光子の泥沼で

事後和人

ミー・トゥー

 俺は目を覚まし、俺の右手がなにをしてやがるのか見た。操縦桿を振っている……あっちこっちへ執拗に。脳にインプラントを入れたばかりのやつプラグバージンが病室でけいれんしてるみたいに。


「おうっ」


 マスク越しに声が漏れる。シートが俺の尻を思いきり蹴り上げた。右手のやつが操縦桿を右へ折れんばかりに倒している。俺と座席を包んでいる星空が帯を引いて流れ始めた。こんな急旋回をやらかすなんて、いったいどういう了見なんだ?


状況報告ステータス


 脳直のうちょくで告げる。俺の海馬に俺二号ミー・トゥーから返答が差しこまれてきた。それはイメージと感情の全体ゲシュタルトなんだが、あえて言葉へ訳すならこんな感じだ。


〈十秒前、接敵。正体不明機。当機被弾。回避行動中〉


 接敵だと? どこから来やがったんだ?


〈被弾箇所は?〉

〈当機後方、噴出口付近。損害軽微〉


 星空をさえぎって鏡が現れた。鏡にも宇宙が映っているせいで、まるでフレームが素通しになってるみたいだ。つまり後方カメラはやられてない。耐圧殻はどうだ。


〈気圧正常〉


 俺が聞く前にミー・トゥーから返答があった。二百時間の訓練で俺の思考パターンとすっかり馴染んでるのさ。鏡が消えるやいなや、真っ正面の星空が歪んで、輝く噴出口がズームされる。まるでブラックホールへ落ちていく紫外色の種火だ。


馬鹿イカスクィディオの機体だな〉

肯定アファーム


 最初のレーザー爆撃コンシューマーはもう八十年前のことだ。昼間のローマで緑色のオーロラが輝いたと思うと、瞬間的に都市が丸ごと蒸発した。長い長い戦いの末、どうやら戦闘機も収斂進化を起こしてるらしい。ミー・トゥーが敵味方を見分けられなかったら俺にも出来ない。なにしろインプラントチューブは脳髄の百万倍速いんだ。

 ただ弱点もある。


〈よし。バトンタッチだ〉


 そう伝えたとたん、右手中に針が刺さった。痛みで声も出ない。

 勘違いしてた。酷使されてたのは俺の方だ。脳が身体から切り離されてモルディブの海をたゆたっていた間も、インプラントより下の部分はせっせと働いていたんだ。


〈睡眠開始より十三時間経過〉

「ありがとうよ」


 俺はわざわざ唇と舌を動かした。
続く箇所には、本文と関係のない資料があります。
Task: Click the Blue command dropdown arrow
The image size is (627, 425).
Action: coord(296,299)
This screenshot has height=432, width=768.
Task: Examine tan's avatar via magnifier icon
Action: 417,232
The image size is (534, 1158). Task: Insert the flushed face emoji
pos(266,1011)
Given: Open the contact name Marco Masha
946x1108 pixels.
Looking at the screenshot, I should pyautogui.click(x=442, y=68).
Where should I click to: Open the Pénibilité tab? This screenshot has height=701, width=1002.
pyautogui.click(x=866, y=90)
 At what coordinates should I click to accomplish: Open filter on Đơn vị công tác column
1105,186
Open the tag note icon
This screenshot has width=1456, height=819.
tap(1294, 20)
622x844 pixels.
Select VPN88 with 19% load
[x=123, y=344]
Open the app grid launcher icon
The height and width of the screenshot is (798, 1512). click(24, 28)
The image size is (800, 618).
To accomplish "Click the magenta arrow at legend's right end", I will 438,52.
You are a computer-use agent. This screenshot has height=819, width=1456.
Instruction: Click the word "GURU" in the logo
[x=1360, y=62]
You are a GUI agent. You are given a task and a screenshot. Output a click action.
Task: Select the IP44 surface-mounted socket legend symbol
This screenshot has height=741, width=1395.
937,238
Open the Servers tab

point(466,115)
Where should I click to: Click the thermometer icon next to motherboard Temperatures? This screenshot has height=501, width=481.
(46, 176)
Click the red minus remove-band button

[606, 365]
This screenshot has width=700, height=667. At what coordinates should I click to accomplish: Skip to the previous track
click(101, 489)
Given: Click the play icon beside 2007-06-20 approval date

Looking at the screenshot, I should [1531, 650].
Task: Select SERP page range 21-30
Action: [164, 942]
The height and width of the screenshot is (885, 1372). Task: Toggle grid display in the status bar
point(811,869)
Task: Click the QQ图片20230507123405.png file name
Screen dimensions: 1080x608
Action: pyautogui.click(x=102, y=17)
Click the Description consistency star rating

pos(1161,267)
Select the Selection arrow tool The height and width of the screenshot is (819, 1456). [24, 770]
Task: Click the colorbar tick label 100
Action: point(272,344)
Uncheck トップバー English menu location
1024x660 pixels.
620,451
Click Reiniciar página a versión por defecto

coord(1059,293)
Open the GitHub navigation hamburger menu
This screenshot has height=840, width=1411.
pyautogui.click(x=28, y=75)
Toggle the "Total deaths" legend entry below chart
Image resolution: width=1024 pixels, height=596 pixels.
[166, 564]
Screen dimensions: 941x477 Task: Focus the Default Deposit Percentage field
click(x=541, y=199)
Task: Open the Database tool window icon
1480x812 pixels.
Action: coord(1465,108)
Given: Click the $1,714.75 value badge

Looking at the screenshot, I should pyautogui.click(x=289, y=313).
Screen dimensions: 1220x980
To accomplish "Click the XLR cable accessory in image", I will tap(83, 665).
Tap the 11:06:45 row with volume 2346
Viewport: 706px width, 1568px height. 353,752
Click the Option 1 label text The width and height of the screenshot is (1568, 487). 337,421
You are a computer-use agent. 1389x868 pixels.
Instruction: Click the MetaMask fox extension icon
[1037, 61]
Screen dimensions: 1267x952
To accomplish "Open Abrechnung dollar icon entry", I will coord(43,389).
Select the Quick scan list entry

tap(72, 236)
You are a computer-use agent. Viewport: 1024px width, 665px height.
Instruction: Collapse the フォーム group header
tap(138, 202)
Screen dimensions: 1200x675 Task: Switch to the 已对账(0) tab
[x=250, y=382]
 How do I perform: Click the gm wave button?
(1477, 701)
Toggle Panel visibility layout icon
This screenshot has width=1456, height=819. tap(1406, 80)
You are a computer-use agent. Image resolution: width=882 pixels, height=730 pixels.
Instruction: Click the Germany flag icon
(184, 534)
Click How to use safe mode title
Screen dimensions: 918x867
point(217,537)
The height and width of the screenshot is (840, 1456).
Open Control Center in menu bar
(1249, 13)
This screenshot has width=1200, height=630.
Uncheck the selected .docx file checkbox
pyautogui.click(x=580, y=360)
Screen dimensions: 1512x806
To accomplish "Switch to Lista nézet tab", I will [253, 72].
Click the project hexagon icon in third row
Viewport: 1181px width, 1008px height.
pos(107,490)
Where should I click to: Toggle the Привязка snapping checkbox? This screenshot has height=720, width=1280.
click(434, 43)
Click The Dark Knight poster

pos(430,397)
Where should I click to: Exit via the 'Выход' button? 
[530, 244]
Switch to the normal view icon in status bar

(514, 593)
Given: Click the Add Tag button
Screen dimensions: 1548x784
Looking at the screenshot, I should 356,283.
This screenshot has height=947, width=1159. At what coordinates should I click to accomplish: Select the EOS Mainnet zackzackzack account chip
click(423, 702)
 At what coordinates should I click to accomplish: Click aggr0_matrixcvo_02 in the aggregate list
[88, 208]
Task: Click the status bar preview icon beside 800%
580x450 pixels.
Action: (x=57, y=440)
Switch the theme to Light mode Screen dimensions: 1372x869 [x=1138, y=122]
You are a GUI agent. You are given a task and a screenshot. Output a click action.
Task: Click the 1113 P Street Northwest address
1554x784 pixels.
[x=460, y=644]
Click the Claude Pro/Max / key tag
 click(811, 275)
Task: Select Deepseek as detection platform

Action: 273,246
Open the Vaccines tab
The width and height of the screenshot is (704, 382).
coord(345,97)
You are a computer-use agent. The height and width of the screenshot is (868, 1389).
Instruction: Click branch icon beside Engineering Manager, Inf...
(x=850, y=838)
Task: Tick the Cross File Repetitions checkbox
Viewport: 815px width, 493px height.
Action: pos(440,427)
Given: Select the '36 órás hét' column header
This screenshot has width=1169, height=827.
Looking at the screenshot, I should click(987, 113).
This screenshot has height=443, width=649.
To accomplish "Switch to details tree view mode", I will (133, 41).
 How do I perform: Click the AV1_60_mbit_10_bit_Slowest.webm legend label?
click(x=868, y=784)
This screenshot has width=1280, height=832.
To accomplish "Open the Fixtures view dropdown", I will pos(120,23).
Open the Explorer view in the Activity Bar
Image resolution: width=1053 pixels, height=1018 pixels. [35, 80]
脳直だとあまり皮肉な調子がこもらない。変な粘土みたいな味がするし、きつい口臭が気になった。馬鹿みたいに広すぎる空間を長いこと飛んでたからだ。

 ただ、痛みで一気に目は覚めた。ここからが俺の役目だ。インプラントに攻撃はできない。発艦も偵察も回避すらインプラントはやってのける。だがトリガーは、それだけは俺が引かなきゃならない。

 人間の俺が。

 操縦桿の感触を確かめ、人差し指を曲げた。